• **ASSIGNED TASK**: From the first line to the last, set down the material exactly, leaving out its pictures.

==========

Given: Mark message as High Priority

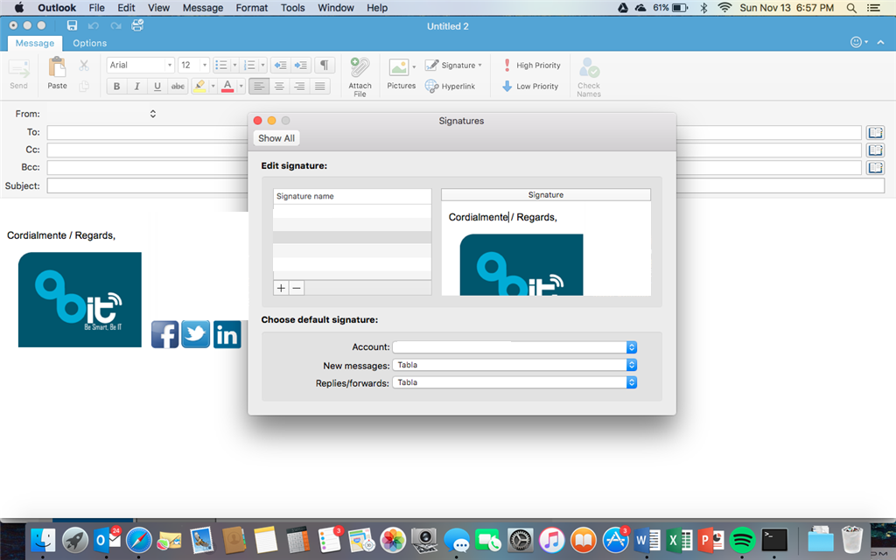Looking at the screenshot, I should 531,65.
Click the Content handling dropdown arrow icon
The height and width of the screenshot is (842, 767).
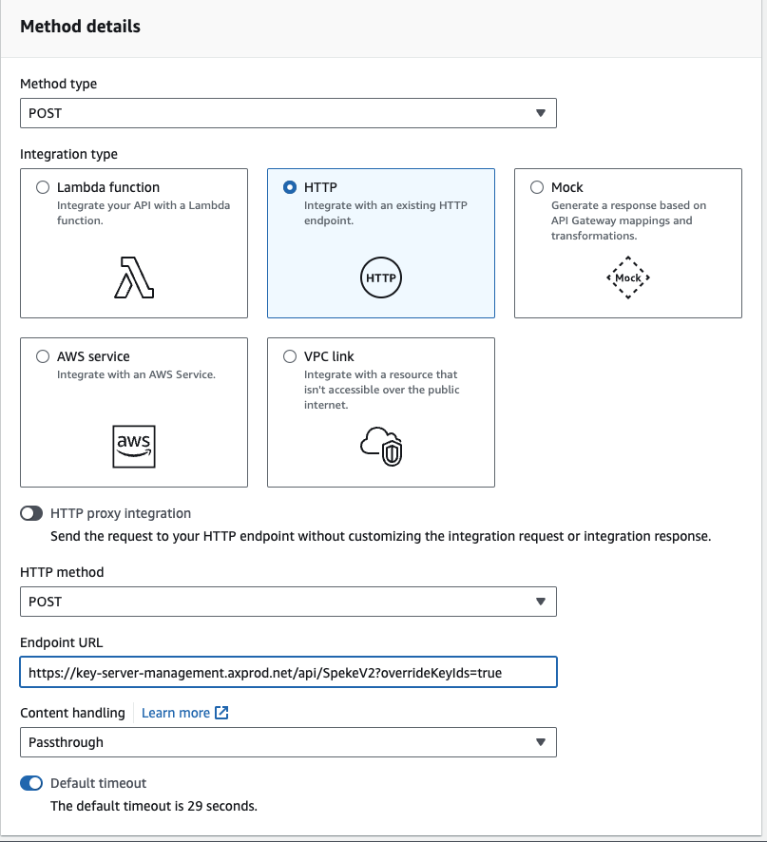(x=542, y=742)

==========

• **RESPONSE BELOW**:
Given: Mark message as High Priority

Looking at the screenshot, I should 531,65.
Click the Content handling dropdown arrow icon
The height and width of the screenshot is (842, 767).
(x=542, y=742)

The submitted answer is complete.